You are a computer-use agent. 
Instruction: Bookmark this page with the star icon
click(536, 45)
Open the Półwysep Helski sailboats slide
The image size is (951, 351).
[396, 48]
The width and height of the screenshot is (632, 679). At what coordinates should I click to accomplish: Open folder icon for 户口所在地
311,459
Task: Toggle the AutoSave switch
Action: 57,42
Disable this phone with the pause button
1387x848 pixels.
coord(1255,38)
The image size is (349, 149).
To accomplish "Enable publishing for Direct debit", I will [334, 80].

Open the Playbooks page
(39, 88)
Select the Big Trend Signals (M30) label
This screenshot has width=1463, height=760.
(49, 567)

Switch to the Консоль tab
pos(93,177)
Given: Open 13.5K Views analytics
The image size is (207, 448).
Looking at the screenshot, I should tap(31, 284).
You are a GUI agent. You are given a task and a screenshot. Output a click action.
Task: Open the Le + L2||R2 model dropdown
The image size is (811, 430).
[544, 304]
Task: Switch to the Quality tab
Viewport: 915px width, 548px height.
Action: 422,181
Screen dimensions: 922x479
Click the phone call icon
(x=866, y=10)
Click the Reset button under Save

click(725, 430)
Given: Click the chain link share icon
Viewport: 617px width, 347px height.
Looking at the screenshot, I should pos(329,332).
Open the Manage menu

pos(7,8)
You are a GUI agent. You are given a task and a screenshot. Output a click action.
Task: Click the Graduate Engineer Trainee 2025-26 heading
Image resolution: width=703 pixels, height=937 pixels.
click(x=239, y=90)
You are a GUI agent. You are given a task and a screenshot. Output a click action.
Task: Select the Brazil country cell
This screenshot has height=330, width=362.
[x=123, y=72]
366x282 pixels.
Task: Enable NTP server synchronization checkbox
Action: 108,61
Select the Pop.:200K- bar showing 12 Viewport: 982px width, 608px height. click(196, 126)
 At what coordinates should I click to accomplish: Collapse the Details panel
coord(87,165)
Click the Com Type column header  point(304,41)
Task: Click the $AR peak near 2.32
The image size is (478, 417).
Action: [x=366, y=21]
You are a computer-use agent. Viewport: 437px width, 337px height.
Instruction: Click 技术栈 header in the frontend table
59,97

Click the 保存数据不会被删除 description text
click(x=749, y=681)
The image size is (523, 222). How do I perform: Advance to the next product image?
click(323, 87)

Given request: Rewrite all of the records above, replacing each occurrence of "GUI agent" with "screen agent" and leaving everything else untouched.

Full answer:
You are a computer-use agent. 
Instruction: Bookmark this page with the star icon
click(536, 45)
Open the Półwysep Helski sailboats slide
The image size is (951, 351).
[396, 48]
The width and height of the screenshot is (632, 679). At what coordinates should I click to accomplish: Open folder icon for 户口所在地
311,459
Task: Toggle the AutoSave switch
Action: 57,42
Disable this phone with the pause button
1387x848 pixels.
coord(1255,38)
The image size is (349, 149).
To accomplish "Enable publishing for Direct debit", I will [334, 80].

Open the Playbooks page
(39, 88)
Select the Big Trend Signals (M30) label
This screenshot has width=1463, height=760.
(49, 567)

Switch to the Консоль tab
pos(93,177)
Given: Open 13.5K Views analytics
The image size is (207, 448).
Looking at the screenshot, I should tap(31, 284).
You are a screen agent. You are given a task and a screenshot. Output a click action.
Task: Open the Le + L2||R2 model dropdown
The image size is (811, 430).
[544, 304]
Task: Switch to the Quality tab
Viewport: 915px width, 548px height.
Action: 422,181
Screen dimensions: 922x479
Click the phone call icon
(x=866, y=10)
Click the Reset button under Save

click(725, 430)
Given: Click the chain link share icon
Viewport: 617px width, 347px height.
Looking at the screenshot, I should pos(329,332).
Open the Manage menu

pos(7,8)
You are a screen agent. You are given a task and a screenshot. Output a click action.
Task: Click the Graduate Engineer Trainee 2025-26 heading
Image resolution: width=703 pixels, height=937 pixels.
click(x=239, y=90)
You are a screen agent. You are given a task and a screenshot. Output a click action.
Task: Select the Brazil country cell
This screenshot has height=330, width=362.
[x=123, y=72]
366x282 pixels.
Task: Enable NTP server synchronization checkbox
Action: 108,61
Select the Pop.:200K- bar showing 12 Viewport: 982px width, 608px height. click(196, 126)
 At what coordinates should I click to accomplish: Collapse the Details panel
coord(87,165)
Click the Com Type column header  point(304,41)
Task: Click the $AR peak near 2.32
The image size is (478, 417).
Action: [x=366, y=21]
You are a computer-use agent. Viewport: 437px width, 337px height.
Instruction: Click 技术栈 header in the frontend table
59,97

Click the 保存数据不会被删除 description text
click(x=749, y=681)
The image size is (523, 222). How do I perform: Advance to the next product image?
click(323, 87)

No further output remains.